= Barbara Meislin =

American author and singer

Barbara Meislin (known as the Purple Lady of Tiburon) is an American author and singer, known in the town of Tiburon, California, for her devotion to things colored purple.

==Biography==

Meislin was born to a single mother in Newark, New Jersey, in approximately 1936. She trained as a teacher at Hunter College, taught high school and adult education French and Spanish in Tiburon. After learning guitar as an adult she became an "accomplished" singer, taught the instrument at Dominican College, had a radio show on KQED playing French music, and played local restaurants, singing in French, Hebrew, and English. She divorced her husband, Jerry Meislin, on amicable terms in 1982.

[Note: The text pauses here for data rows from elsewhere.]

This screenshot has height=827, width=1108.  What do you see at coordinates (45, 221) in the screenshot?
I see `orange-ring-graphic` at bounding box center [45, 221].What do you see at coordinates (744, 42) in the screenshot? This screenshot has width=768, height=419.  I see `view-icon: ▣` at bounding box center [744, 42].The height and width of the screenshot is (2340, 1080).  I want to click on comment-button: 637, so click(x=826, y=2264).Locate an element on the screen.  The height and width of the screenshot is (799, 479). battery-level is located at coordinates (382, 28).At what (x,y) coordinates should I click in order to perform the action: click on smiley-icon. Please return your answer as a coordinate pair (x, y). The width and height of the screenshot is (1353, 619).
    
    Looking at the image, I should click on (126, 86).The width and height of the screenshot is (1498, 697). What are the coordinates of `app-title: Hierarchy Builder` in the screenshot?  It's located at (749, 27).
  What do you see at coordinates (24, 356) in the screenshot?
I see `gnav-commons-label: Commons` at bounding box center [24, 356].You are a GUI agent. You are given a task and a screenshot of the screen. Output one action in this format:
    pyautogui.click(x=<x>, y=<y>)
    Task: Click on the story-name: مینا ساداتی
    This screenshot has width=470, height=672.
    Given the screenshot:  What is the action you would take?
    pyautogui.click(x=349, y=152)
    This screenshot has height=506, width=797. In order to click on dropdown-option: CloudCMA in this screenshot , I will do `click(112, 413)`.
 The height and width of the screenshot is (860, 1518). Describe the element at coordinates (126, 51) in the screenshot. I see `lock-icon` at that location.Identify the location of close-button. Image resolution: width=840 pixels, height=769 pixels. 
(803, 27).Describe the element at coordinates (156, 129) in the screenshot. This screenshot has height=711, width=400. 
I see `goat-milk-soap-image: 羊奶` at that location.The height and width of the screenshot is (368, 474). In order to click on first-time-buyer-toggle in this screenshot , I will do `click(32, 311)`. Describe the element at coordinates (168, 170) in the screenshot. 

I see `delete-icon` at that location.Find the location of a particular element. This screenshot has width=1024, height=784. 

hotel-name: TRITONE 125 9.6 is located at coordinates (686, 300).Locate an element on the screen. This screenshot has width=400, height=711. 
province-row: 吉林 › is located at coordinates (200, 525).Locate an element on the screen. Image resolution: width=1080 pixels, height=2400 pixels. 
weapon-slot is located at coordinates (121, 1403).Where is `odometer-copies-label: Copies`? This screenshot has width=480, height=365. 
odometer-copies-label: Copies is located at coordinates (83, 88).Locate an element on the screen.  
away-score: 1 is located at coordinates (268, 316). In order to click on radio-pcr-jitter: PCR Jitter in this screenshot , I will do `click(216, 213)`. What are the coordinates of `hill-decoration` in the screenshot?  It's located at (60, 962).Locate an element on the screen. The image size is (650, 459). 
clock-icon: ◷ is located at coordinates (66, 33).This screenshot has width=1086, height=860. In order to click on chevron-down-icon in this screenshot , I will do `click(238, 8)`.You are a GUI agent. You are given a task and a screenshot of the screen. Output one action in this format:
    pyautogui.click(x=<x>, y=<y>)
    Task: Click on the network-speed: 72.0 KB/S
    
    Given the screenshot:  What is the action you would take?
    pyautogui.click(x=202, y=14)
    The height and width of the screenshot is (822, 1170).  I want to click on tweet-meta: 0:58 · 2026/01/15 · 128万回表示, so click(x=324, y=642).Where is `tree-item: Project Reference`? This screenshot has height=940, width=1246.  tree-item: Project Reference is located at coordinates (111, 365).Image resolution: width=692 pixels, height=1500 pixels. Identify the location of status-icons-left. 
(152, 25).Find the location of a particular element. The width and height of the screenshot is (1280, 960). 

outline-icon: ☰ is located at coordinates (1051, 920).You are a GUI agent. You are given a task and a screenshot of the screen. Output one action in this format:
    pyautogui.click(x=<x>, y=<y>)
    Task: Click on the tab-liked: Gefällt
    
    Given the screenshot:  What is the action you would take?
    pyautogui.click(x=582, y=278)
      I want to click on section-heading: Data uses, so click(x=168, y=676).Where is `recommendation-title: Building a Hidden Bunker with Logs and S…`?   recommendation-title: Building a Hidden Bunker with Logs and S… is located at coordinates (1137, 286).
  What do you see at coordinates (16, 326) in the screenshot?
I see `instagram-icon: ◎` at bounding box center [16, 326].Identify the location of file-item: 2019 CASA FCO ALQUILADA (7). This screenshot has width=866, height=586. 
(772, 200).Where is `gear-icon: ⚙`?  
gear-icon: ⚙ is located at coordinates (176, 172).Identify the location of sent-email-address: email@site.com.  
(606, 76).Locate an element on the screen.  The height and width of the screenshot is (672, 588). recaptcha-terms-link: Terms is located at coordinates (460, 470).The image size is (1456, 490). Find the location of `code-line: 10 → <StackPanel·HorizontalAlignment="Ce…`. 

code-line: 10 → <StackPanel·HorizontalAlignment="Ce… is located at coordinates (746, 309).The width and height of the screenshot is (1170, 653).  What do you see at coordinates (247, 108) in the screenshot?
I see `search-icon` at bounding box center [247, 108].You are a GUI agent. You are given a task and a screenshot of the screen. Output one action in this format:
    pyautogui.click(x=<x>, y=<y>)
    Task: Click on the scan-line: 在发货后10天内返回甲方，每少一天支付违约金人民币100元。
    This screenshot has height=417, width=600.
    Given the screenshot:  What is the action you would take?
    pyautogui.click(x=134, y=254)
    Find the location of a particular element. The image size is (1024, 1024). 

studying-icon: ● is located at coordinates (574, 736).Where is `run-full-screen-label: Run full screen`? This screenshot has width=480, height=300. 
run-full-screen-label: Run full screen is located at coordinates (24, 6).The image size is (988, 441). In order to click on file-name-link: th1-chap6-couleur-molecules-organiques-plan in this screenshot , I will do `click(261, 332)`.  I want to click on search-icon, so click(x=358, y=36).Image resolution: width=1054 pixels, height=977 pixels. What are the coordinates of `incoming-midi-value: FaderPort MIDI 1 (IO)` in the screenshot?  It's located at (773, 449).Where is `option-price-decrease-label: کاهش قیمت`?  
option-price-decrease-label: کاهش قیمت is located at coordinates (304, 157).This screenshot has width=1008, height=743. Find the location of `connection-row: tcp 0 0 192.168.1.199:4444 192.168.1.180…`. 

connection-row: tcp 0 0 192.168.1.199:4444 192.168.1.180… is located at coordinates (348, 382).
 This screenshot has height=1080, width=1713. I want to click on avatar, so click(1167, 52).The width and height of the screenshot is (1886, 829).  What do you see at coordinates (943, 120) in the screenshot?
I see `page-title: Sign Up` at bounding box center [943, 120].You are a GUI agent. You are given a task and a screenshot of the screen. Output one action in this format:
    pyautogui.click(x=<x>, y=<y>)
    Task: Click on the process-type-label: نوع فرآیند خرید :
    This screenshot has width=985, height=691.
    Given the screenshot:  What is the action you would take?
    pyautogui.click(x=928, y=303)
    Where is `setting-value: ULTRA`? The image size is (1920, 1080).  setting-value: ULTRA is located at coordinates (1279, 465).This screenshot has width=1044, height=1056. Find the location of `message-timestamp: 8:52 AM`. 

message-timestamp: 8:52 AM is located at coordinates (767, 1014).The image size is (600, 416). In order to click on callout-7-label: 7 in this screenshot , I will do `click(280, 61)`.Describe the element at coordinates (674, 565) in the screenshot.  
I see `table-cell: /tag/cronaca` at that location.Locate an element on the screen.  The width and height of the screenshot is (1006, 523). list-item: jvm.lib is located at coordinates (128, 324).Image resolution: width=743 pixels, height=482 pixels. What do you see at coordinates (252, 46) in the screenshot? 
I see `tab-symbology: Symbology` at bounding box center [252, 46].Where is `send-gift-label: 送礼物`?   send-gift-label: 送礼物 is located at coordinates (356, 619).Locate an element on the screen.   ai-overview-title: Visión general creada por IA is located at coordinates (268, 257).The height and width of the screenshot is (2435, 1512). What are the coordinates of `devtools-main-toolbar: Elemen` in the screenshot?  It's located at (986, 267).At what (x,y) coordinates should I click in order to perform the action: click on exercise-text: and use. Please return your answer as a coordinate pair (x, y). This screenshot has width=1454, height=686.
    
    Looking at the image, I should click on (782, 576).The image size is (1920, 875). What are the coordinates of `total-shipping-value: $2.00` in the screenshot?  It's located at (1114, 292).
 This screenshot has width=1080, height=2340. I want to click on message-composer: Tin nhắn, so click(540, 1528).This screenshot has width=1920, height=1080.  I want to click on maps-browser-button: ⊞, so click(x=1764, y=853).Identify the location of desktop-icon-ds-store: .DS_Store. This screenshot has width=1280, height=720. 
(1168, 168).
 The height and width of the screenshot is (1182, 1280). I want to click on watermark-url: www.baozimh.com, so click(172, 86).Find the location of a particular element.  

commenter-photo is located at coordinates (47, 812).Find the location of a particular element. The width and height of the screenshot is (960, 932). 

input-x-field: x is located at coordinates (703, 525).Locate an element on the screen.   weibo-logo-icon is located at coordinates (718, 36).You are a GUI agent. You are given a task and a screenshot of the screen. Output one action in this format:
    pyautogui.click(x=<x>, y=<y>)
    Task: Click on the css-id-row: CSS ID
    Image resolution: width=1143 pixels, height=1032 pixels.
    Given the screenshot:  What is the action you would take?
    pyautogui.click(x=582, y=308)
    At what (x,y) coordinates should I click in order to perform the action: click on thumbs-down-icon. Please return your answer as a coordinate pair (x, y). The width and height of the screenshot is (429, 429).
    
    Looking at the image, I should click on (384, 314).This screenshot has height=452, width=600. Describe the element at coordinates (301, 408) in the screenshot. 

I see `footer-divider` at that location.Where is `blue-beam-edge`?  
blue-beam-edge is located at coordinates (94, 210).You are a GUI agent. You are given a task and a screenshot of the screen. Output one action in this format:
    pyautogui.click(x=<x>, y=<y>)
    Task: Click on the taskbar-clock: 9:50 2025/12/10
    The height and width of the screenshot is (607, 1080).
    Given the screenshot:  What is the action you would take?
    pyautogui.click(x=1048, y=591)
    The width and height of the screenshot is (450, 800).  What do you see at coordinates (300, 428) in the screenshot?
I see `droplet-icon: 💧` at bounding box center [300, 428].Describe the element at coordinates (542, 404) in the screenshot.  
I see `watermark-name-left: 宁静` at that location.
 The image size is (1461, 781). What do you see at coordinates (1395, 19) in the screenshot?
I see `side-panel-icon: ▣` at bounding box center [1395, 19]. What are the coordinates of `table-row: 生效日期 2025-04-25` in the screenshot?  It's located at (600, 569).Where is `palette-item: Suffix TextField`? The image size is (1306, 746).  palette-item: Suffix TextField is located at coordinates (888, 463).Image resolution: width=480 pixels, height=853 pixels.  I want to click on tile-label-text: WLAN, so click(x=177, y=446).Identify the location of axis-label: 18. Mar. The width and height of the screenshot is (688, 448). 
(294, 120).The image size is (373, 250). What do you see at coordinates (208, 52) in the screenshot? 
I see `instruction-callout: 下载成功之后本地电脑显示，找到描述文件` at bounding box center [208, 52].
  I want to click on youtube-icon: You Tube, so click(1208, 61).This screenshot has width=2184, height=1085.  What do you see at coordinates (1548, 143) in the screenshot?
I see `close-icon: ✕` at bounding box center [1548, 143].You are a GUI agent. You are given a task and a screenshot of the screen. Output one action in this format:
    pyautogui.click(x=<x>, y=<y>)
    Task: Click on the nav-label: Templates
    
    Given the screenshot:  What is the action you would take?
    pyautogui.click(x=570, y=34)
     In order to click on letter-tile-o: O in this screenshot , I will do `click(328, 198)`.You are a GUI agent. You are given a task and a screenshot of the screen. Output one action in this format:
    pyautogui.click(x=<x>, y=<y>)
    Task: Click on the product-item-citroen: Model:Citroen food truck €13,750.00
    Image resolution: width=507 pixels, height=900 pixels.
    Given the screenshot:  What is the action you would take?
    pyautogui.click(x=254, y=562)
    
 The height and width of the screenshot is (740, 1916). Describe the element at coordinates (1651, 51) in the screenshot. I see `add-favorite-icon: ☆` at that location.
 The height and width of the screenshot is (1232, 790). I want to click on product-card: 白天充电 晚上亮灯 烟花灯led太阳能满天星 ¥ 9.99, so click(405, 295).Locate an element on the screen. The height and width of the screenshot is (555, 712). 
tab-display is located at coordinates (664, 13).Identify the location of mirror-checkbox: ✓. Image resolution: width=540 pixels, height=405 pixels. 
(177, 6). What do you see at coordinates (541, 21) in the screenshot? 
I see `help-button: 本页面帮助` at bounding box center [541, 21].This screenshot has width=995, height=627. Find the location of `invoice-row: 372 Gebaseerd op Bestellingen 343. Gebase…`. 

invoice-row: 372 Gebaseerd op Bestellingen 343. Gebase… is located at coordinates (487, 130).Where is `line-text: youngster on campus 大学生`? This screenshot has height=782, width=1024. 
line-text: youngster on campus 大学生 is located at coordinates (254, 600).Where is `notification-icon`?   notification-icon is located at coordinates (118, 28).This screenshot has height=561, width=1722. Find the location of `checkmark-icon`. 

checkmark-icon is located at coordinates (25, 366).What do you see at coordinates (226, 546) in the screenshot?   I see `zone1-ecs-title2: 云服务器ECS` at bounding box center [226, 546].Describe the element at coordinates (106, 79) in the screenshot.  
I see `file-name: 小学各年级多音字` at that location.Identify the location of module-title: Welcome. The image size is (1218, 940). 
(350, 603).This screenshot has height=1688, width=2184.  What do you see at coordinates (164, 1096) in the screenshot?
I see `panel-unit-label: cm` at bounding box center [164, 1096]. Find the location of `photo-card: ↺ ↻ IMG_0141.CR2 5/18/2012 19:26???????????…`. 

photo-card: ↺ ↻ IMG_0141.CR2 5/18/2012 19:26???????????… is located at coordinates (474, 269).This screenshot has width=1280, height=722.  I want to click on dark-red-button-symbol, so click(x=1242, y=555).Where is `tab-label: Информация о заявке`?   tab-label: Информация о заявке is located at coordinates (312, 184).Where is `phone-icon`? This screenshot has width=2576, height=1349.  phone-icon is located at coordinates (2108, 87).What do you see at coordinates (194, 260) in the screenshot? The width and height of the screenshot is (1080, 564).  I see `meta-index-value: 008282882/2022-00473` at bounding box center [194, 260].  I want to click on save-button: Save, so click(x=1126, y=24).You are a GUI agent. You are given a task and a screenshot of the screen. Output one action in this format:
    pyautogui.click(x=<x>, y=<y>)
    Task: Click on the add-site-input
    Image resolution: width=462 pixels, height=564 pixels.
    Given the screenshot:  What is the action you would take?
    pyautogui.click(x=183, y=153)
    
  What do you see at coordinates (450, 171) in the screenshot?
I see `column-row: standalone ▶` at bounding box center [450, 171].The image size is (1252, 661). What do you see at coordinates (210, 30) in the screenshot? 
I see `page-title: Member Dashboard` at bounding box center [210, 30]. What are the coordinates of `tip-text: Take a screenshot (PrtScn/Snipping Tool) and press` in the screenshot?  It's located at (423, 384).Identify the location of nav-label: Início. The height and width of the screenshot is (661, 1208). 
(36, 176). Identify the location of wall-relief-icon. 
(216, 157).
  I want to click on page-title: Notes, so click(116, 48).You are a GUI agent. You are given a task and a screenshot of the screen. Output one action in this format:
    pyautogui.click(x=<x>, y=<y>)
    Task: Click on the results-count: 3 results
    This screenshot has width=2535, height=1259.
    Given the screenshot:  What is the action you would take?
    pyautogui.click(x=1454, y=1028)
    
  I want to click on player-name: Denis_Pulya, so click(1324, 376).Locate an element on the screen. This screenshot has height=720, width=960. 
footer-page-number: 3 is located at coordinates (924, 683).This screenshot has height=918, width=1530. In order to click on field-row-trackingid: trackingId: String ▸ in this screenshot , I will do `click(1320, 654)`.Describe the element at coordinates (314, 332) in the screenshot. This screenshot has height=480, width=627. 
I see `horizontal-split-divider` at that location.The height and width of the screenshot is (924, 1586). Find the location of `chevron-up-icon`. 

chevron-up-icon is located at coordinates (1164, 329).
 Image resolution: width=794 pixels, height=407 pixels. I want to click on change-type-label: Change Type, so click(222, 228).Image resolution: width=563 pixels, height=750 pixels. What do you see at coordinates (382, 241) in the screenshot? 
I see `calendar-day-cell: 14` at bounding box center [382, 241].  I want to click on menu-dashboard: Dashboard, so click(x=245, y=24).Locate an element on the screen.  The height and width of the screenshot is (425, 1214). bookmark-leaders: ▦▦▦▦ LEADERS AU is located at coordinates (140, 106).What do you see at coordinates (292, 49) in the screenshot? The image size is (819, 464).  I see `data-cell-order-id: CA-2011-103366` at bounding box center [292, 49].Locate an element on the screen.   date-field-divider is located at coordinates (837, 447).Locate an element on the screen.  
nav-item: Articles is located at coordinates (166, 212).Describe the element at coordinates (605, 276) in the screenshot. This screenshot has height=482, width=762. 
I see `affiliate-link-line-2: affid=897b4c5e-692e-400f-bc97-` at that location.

In October 2009, the large purple house where she had lived for 43 years, a local landmark, burned down.

==Career==
She wrote and self-published the book, No One Can Ever Steal Your Rainbow, as well as a song by that name, on the occasion of the death of her daughter, Lori, from a rare childhood virus. The title was taken from a comment by her rabbi, who was consoling her after her purple mailbox was stolen (it was later returned). The book was later adapted as a ballet that premiered at the Marin Dance Theater.

==Charitable work==
Meislin is also known for her charitable work. She has supported the construction of a hospice library, a "Purple Playground of Friendship" for both Jewish and Palestinian children in Neve Shalom / Wahat al-Salam near Latrun, Israel, a "Positively Purple for the Breast Cancer" fashion show and fundraiser, She also donated a gazebo for a local park.